Nach Angaben von Lilium läuft aktuell ein Genehmigungsverfahren bei der Europäischen Agentur für Flugsicherheit. "Wir sind zuversichtlich, dass wir in mehreren Regionen bis 2025 als neuer Verkehrsträger etabliert sein werden", erklärte Lilium-Mitgründer Daniel Wiegand. Nordrhein-Westfalen sei "bestens aufgestellt, eine dieser Regionen zu werden".

Der Münchner Flugtaxi-Entwickler Lilium hatte mitten in der Coronavirus-Krise eine 240 Millionen Dollar schwere Finanzierungsrunde abgeschlossen. Führender Investor war dabei der chinesische Internet-Konzern Tencent.

Serienproduktion ab 2025

Lilium entwickelt ein Elektro-Flugtaxi mit fünf Sitzen. Während die meisten Konkurrenzmodelle wie übergroße Drohnen konzipiert sind, soll der Lilium Jet senkrecht starten und landen, aber die Strecke mit Hilfe von Tragflächen wie ein konventionelles Flugzeug zurücklegen. Das soll eine höhere Geschwindigkeit und mehr Effizienz ermöglichen.

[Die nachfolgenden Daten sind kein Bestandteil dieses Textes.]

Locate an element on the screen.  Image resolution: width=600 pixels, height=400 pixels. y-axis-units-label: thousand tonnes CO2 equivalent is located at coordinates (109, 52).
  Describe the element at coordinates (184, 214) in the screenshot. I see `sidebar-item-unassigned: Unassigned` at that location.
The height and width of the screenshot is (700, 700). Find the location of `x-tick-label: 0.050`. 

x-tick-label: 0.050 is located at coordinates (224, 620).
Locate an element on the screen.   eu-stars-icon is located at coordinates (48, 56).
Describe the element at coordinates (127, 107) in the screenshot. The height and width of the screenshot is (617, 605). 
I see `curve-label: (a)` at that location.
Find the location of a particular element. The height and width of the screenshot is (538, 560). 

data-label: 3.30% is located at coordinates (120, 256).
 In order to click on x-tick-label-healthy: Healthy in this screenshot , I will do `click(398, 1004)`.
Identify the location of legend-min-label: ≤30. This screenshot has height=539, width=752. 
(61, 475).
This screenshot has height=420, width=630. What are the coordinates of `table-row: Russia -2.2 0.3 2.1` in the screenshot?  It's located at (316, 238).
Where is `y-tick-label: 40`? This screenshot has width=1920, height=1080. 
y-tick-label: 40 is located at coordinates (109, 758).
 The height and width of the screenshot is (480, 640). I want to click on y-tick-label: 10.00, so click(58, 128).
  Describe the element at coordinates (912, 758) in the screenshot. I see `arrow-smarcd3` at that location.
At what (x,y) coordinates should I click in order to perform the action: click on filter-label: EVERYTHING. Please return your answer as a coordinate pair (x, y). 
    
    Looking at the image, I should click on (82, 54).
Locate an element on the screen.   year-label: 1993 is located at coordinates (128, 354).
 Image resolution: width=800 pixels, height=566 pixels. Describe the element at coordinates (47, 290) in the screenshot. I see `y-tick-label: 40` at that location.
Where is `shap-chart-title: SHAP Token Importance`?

© Lilium Aviation, Lesen Sie auch: Verschiedene Konzepte für die Flugtaxi-Zukunft

Das frische Geld will Lilium unter anderem einsetzen, um die Entwicklung der Maschine abzuschließen und wie geplant zum Jahr 2025 die Serienproduktion und den Betrieb regionaler Flugdienste zu starten. Trotz des Verlusts eines Prototypen bei einem Brand während Wartungsarbeiten im Hangar liege man im Plan, betonte Wiegand.